I felt empty and alone, and my abandonment and security issues were full throttle (or 'wide open' as they say up here.) The things I was using to 'help' were doing anything but, and I really had no interest in my own well being. I was just sleepwalking.
I couldn't make sense in my head how 5 year olds and 20 year olds and 16 year olds could just be gone. I didn't know why I had been given a miracle of 'making it through' situations and people and illness that should have killed me a dozen times over.
I gave up on life. I couldn't even deal with the memories of the dead and gone anymore; I was too easily overwhelmed by the loss. It made me want to be here 'alone' even less. I took down pictures. I boxed up personal gifts and cards and letters. I didn't want any reminders that I had been open and vulnerable and hurt. I lived like a refugee, much to Tom Petty's distress.

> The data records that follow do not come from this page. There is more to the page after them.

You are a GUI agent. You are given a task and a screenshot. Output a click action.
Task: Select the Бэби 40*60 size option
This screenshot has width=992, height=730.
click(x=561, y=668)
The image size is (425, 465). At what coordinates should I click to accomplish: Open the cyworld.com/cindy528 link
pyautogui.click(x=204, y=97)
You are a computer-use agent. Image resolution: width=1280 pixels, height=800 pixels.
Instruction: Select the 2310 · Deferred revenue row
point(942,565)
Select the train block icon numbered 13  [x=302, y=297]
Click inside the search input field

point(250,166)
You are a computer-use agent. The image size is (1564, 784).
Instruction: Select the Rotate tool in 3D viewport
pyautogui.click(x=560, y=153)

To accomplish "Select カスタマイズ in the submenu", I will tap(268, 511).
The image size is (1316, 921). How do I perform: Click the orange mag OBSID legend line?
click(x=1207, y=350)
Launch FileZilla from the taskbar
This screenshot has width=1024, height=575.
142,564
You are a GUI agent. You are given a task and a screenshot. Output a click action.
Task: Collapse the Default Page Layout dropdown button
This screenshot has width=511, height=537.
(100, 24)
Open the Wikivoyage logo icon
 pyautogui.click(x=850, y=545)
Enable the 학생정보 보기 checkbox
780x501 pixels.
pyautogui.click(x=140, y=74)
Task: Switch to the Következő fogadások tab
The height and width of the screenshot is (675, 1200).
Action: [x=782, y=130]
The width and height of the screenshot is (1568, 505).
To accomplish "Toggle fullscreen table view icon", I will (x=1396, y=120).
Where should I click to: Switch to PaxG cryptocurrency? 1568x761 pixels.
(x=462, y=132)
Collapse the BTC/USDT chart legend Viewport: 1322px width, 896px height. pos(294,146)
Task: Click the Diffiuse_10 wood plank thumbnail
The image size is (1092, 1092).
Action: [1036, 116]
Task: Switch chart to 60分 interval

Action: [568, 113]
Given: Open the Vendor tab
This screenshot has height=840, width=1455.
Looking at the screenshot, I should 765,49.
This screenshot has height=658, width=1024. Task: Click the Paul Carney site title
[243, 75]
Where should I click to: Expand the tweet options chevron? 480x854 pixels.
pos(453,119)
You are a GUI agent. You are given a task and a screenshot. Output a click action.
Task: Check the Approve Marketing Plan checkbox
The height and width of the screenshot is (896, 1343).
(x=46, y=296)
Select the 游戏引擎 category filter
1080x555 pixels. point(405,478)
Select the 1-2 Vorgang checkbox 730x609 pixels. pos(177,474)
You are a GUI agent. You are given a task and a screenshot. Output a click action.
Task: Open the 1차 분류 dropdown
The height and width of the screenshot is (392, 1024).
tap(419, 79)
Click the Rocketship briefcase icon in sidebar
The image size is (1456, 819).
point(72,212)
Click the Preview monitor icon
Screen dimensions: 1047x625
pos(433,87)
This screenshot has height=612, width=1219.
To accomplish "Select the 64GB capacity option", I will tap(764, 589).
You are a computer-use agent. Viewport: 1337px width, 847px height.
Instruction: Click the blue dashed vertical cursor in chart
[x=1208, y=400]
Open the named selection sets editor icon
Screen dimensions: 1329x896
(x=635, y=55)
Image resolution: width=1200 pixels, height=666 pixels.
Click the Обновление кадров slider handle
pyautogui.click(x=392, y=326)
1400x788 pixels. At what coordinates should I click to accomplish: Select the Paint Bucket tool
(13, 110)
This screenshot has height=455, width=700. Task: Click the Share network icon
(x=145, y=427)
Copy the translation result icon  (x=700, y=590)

The week before my 25th birthday, my adoptive father died in front of me in his home, where I was living at the time. I watched with a mix of detachment and satisfaction and horror as his body twitched and turned blue. My Mother was on the phone with 911, and when they arrived and started working on him (for her benefit) I knew he was gone. His abdomen was so puffed up from all the air they were pumping into him, and you could read their expressions. The ride to and from the hospital that night was the longest I have ever had. I gave his eulogy, too, although I'm sure many were stunned by the fact.
(The day after the funeral, I was in a bad car accident which re-injured all my knee and hip problems from the first. I really thought it was going to be the 'One,' but once again...)
I continued to see loss around me all the time, and my sense of it being a disproportionate part of my life remained a painful assumption, rather than a learning opportunity.
After making contact with my birth family, I became close to several members and we have remained so. I have lost several of them in a relatively short period of time, including a great aunt, an uncle, a cousin, a second cousin and more. But I gained a lot of strength from my one Aunt, who is adept at living life 'on life's terms.' She grieves, she questions, she hurts, and then, at the end of the day, she moves on with life. It takes strength, courage, work, a positive outlook and chutzpah, but you do what has to be done. And you don't forget the dead.
Several of the older women that I looked in on and cared for passed in the time after I moved up to Southwest Georgia. Just a part of things, but sometimes seeing someone so regularly at the end of their journey, knowing it's coming, can be a strange sensation.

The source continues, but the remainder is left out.